From breakthrough innovation to unpredictable consumer trends, technology is a high risk / high reward sector. In my view, Facebook (FB) is significantly overvalued and would need to more than mirror the growth experienced by Google (GOOG) when the search giant first went public. Of course, Google was a grand slam and should be assumed to be the exception, not the rule.
In this article I will run you through my DCF model on Google and then, to increase confidence, triangulate the result with an exit multiple calculation and a review of the social media fundamentals compared to Yahoo (YHOO) and Microsoft (MSFT).
First, let's begin with an assumption about the top-line. Google ended FY2011 with $37.9B in revenue, which represented a 29.3% gain off of the preceding year. Analysts model a 18.3% per annum growth over the next few years, and I view this as fairly reasonable for two reasons. First, Google's growth has been higher over the last 2 years and, second, because the 5-year industry growth rate is expected to be 20%.

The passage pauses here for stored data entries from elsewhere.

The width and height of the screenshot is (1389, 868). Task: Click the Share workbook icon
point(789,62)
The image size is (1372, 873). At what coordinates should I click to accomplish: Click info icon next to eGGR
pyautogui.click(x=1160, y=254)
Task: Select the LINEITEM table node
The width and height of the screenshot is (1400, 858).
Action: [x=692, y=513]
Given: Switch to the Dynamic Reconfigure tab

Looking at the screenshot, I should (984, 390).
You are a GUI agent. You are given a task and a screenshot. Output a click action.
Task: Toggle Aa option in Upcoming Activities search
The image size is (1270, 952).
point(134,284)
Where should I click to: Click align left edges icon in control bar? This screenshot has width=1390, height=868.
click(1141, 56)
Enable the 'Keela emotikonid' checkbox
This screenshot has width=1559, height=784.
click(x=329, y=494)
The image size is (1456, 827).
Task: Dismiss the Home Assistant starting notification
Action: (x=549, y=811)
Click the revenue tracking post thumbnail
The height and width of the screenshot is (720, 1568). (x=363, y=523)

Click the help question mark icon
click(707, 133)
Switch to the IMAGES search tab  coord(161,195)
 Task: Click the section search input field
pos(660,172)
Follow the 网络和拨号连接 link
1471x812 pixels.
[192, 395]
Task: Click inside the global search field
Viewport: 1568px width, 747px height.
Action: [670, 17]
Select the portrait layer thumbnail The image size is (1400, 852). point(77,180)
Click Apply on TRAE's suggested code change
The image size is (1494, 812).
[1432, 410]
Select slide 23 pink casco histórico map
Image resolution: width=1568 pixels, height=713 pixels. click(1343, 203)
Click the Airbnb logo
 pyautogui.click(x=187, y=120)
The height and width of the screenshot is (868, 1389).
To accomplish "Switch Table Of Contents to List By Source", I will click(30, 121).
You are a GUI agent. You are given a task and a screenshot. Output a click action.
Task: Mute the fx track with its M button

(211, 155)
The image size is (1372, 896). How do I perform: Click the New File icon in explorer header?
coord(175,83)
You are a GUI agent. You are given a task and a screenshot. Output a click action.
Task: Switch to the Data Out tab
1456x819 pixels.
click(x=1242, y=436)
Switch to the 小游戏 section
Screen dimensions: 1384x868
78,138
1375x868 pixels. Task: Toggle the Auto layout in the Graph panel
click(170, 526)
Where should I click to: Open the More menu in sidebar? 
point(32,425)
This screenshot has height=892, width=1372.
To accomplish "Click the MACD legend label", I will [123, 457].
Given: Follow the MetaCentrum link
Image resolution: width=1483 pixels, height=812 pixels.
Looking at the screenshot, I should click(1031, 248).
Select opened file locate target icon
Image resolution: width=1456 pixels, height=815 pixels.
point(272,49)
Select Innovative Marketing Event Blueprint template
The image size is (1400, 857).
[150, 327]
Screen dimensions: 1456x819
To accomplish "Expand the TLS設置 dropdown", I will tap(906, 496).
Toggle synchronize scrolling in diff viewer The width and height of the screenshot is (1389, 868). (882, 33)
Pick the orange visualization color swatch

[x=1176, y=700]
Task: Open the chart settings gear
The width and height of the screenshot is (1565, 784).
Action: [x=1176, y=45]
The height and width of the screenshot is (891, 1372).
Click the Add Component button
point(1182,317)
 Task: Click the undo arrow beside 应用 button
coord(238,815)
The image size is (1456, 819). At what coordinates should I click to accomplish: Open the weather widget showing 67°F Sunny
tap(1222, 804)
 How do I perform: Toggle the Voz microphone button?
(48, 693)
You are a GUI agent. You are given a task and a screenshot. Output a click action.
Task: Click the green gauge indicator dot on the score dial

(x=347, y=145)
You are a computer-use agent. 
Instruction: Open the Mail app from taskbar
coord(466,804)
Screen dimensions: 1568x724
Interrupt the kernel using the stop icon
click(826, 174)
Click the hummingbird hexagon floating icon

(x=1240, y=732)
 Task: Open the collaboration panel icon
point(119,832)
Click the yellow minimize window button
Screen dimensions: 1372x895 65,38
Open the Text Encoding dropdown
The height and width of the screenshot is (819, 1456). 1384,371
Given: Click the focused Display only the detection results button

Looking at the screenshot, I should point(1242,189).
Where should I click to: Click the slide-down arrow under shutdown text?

Moving onto the cost-side of the equation, there are several items to address: operating expenses, taxes, and capital expenditures. I model that cost of goods sold will eat 35.5% of revenue over the next few years compared to 17.5% for SG&A and 12.5% for R&D. These estimates are roughly around historical 3-year average levels. Capex is estimated the same way, so I assume 9% of revenue over the next few years. Taxes are also estimated at around 22%.
We then need to subtract out net increases in working capital: we model accounts receivable as 15% of revenue; accounts payable as 2.1% of OPEX; and accrued expenses as 64% of SG&A.
Taking a perpetual growth rate of 1.5% and discounting backwards by a WACC of 10% yields an intrinsic value of $631.52, implying that the stock is basically fairly valued. However, since the company is a tech giant, a much more realistic perpetual growth rate would be just shy of 3%. That would peg intrinsic value at around $702.53, implying 13% upside.
All of this falls under the context of strong recent performance:
"I'm very happy with our results. Google had a very strong quarter with revenues up 25% year-on-year, 9% quarter-on-quarter, and we blew past the $10 billion mark for the first time. Pretty exciting…
With Google+, we shipped on average a new feature every day since we launched in June. That's more than 200 updates in total. And those things include a bunch of new Hangout features…
I'm also pleased to announce that there are over 90 million Google+ users, well over double what I announced just a quarter ago on our earnings call. Engagement on + is also growing tremendously. I have some amazing data to share there for the first time. + users are very engaged with our products. Over 60% of them engage daily and over 80% weekly"
But perhaps the biggest kicker for Facebook was this statement:
"We've now included personal [Google+] results in Search. So you can easily find information like photos and + posts that are super relevant to you, as well as the people you care about or are interested in".
Google has a tremendous arsenal to become the leader in social media. It has Yahoo, Android, Google+, Search, and Gmail -- all of which can be leveraged together for synergistic value. Just like how AOL email accounts became "out-cooled" by Gmail accounts, so too -- Facebook may collapse under Google. And why shouldn't it? I am not saying that Google+ will become hot this year, but just offering food for thought: it could very well happen. Facebook's value is ephemeral, Google's is not.
From a multiples perspective, Google is fairly attractive. It trades at a respective 20.9x and 12.4x past and forward earnings versus 18x and 16.2x for Yahoo and 11.6x and 10.7x for Microsoft. Assuming a multiple of 15x for Google and a conservative 2013 EPS of $46.50, the rough intrinsic value of the stock is $697.50.
Consensus estimates for Yahoo's EPS forecast that it will hold flat at $0.82 in 2012 and then grow by 12.2% and 9.8% in the following two years. Assuming a multiple of 12x and a conservative 2013 EPS of $0.90, the rough intrinsic value of the stock is $13.50, implying 8.3%. The stock has struggled to create value like Google over the years due to poor leadership. And the recent management shakeup is more of symptom of desperation than an actual cure. A smaller search business, called Infospace (INSP), represents a much more undervalued investment. Infospace uniquely aggregates search results from Google and other models while employing an algorithm to yield the best results.
Microsoft is much more attractive than Yahoo, as well. In my DCF model here, I demonstrate how the stock may easily hit $48.77 given current fundamentals. It should be noted how Windows 8, through its innovative user interface, makes a nice effort to grab share from Apple's (AAPL) artsy market. It's an unsuspecting foray from a company that Steve Jobs ridiculed as being so utterly devoid of imagination. It also creates a meaningful step towards adopting more of a social media motif. Like Google, however, the fundamentals are strong and have significant upside due to the perception of "maturity". So, in conclusion, I would like to reiterate my optimism for both Microsoft and Google.
Disclaimer: Gould Partners provides investor relations services, but research covered in this note is independent and for prospective clients only. The distributor of this research report, Gould Partners, manages Takeover Analyst and is not a licensed investment adviser or broker dealer. Investors are cautioned to perform their own due diligence.